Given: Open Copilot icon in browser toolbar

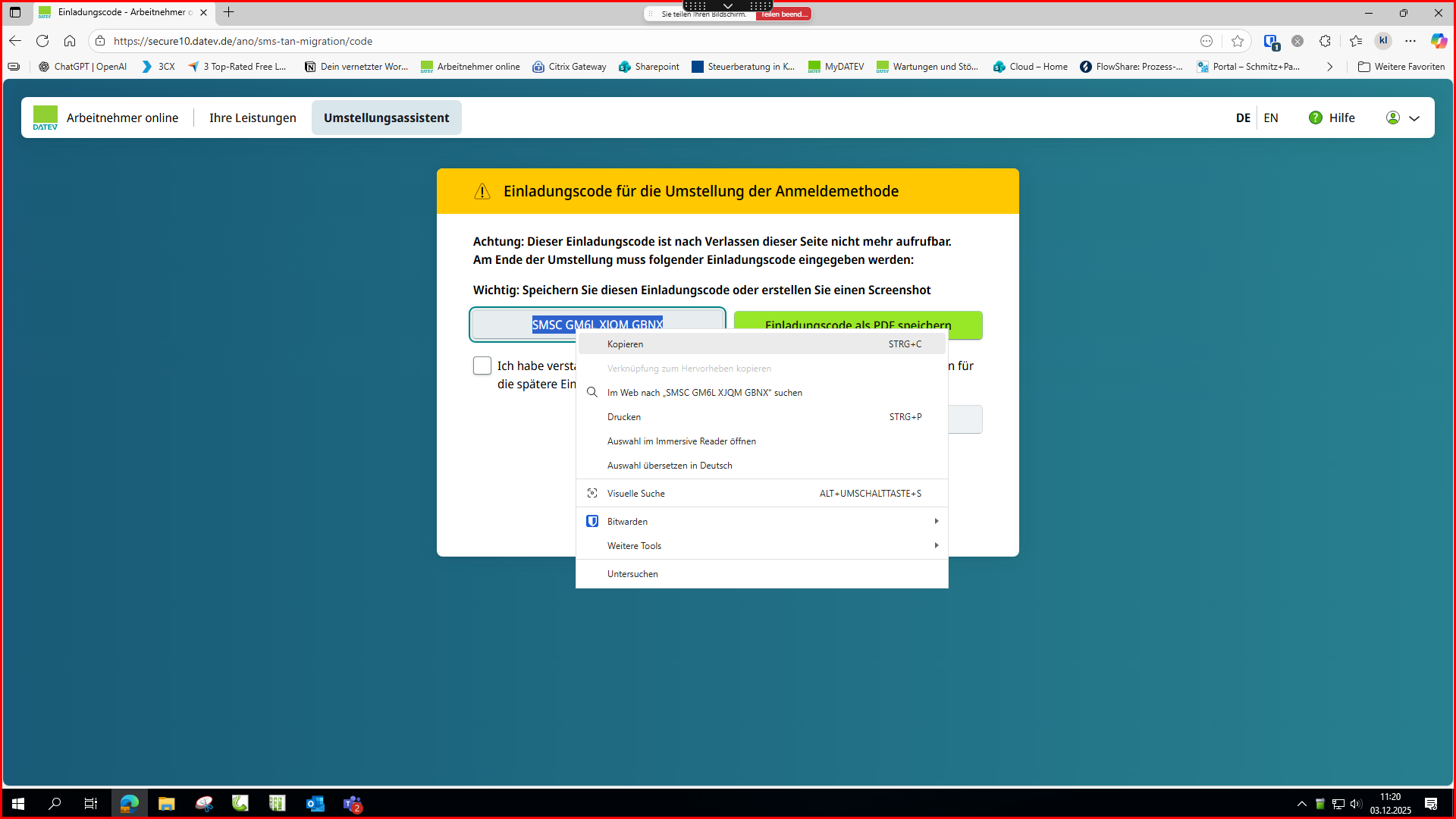Looking at the screenshot, I should tap(1438, 41).
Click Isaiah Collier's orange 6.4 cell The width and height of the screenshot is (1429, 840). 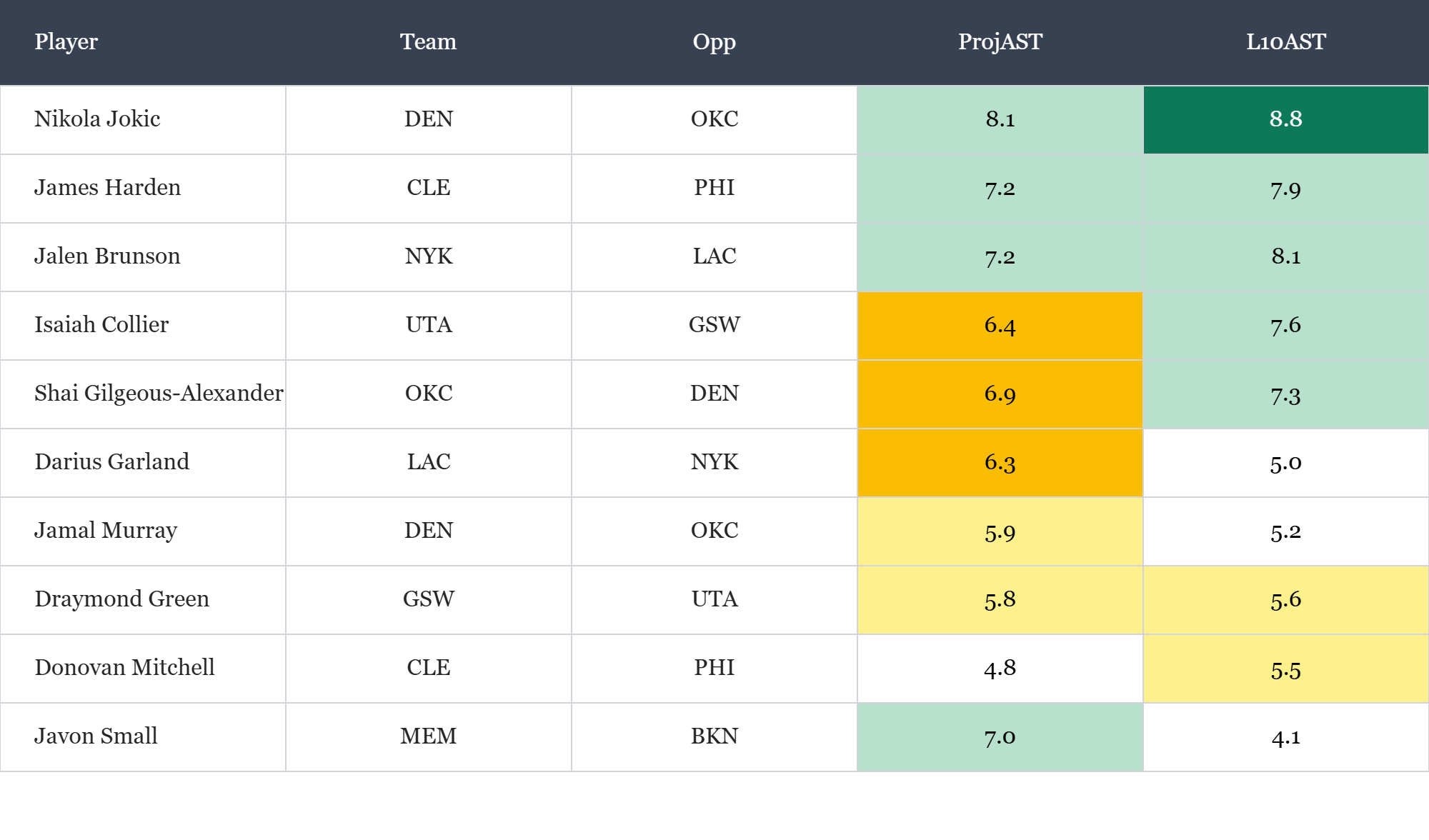coord(1000,325)
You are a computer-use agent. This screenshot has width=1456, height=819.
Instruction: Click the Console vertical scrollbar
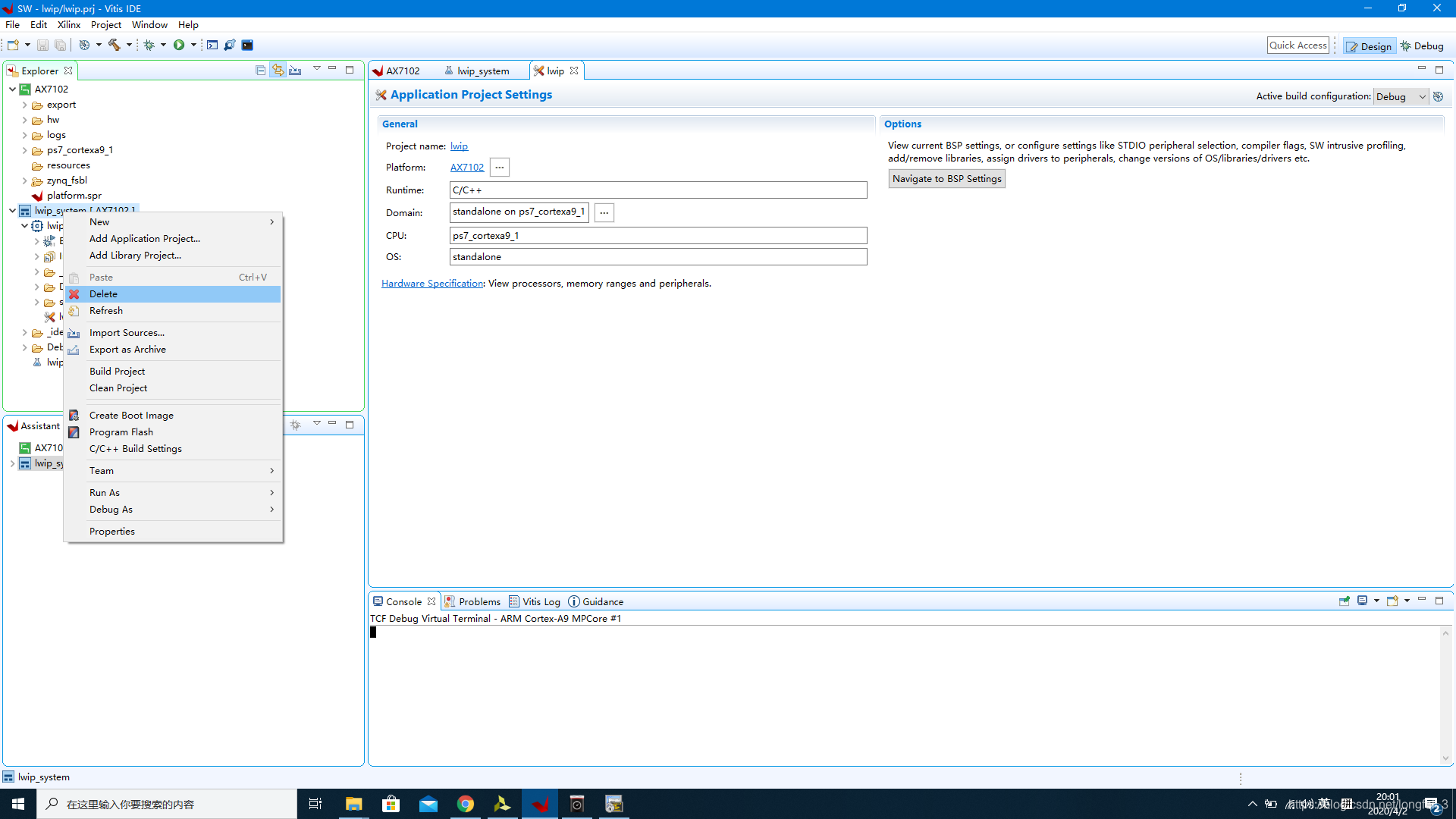(1445, 694)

☆ ☆ ☆ ☆

** PROBLEM STATEMENT **
What are the lines from the one containing "Instruction: Click the" through the end of the records? Write them out exactly, leaving out the pictures.

** TASK OUTPUT **
Instruction: Click the Console vertical scrollbar
(1445, 694)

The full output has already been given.